Ian (Danny Webb), a hard-drinking, heavy-smoking journalist, brings a vulnerable young woman, Cate (Lydia Wilson), to a plush, anonymous Leeds hotel with the intention of having sex with her. Ian’s mouth is as foul as an overflowing ashtray, and his misogyny and racism suggest his mind is no less repellant. Webb, though, brings a compelling quality of pitiable desperation to the character. He sweats, he blusters, there’s a wheedling tone to his efforts to get Cate into bed, and a fearfulness underlies his every toxic denigration of “lesbos,” “wogs” and “conkers.” Wilson’s Cate, meanwhile, is surprisingly self-possessed, despite the stammer and fainting fits that afflict her when she’s distressed. But Ian, humiliated and frustrated, can, and does, physically overpower and violate her. He is indeed, as she terms him, “a nightmare" – one from which even he himself longs to wake.
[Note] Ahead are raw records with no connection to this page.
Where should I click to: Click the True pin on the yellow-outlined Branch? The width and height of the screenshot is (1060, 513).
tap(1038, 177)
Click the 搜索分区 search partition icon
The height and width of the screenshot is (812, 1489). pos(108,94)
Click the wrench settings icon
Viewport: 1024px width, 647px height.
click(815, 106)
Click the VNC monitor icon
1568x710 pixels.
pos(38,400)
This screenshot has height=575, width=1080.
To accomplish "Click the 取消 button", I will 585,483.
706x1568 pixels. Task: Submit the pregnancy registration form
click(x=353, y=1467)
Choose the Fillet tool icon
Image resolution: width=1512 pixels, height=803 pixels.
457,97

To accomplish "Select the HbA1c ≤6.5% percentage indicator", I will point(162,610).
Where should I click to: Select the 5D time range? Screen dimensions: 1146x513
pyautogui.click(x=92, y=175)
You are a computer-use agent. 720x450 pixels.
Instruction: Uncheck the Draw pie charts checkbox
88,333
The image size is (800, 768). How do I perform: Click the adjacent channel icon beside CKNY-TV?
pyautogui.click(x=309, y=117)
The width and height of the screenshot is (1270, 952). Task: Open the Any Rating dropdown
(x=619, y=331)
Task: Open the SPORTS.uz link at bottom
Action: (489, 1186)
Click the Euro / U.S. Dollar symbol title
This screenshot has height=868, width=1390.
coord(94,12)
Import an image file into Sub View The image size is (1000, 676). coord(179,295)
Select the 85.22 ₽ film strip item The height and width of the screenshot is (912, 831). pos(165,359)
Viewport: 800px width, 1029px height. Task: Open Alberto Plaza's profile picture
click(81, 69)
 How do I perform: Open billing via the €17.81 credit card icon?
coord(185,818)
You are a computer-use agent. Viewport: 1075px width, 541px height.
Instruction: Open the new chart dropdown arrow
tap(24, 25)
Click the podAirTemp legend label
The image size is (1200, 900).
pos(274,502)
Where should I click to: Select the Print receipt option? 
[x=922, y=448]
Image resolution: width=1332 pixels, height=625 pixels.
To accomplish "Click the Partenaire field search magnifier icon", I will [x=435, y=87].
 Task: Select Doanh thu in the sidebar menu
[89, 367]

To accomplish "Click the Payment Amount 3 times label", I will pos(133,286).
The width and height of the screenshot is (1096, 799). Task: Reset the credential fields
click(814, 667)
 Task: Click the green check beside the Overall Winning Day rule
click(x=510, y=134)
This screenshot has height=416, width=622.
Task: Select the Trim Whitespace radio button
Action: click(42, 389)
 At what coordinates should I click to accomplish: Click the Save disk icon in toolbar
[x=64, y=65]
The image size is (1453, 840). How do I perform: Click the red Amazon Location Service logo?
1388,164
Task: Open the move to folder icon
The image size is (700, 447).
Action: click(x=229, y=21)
But in the wake of the domestic horror comes much worse when, in a moment of thrilling theatrical audacity, Kane brings an armed and psychologically unstable Soldier (Aidan Kelly) crashing through the hotel-room door, before blowing the entire scene sky high when a bomb rips through the building. Paule Constable’s stunning lighting design picks out the action in searing shafts that lacerate the darkness; Paul Wills’ glossy set disintegrates, leaving behind the bare cruciform struts of the devastated structure. The Soldier spits out tales of barely imaginable atrocity and, in a turn of phrase that has a poignantly incongruous romanticism, declares himself “dying to make love.” Webb, his flesh the colour of half-cooked meat, is bludgeoned and torn by suffering. In the dripping maw of his desolation, he crawls beneath the arm of the dead Soldier who raped and tortured him in search of comfort, and cuddles the baby’s corpse even as he tries to eat it. Cate, meanwhile, hardens and survives. The future she faces is terrifying, but Kane allows us a glimmer, at least, of hope.
The playwright was responding, originally, to conflict in the former Yugoslavia; but her vision of war – and her implication that it exists on the same continuum as the smaller acts of violence occurring behind closed doors – are enduringly shattering. Holmes handles it unflinchingly, and the performances are disconcertingly good, with Webb, particularly in the play’s later sequences, nothing short of extraordinary. There are echoes here of classical tragedy, of Bond and Barker, Beckett and Shakespeare. But Kane’s voice has its own blistering potency; and this remains a truly remarkable play.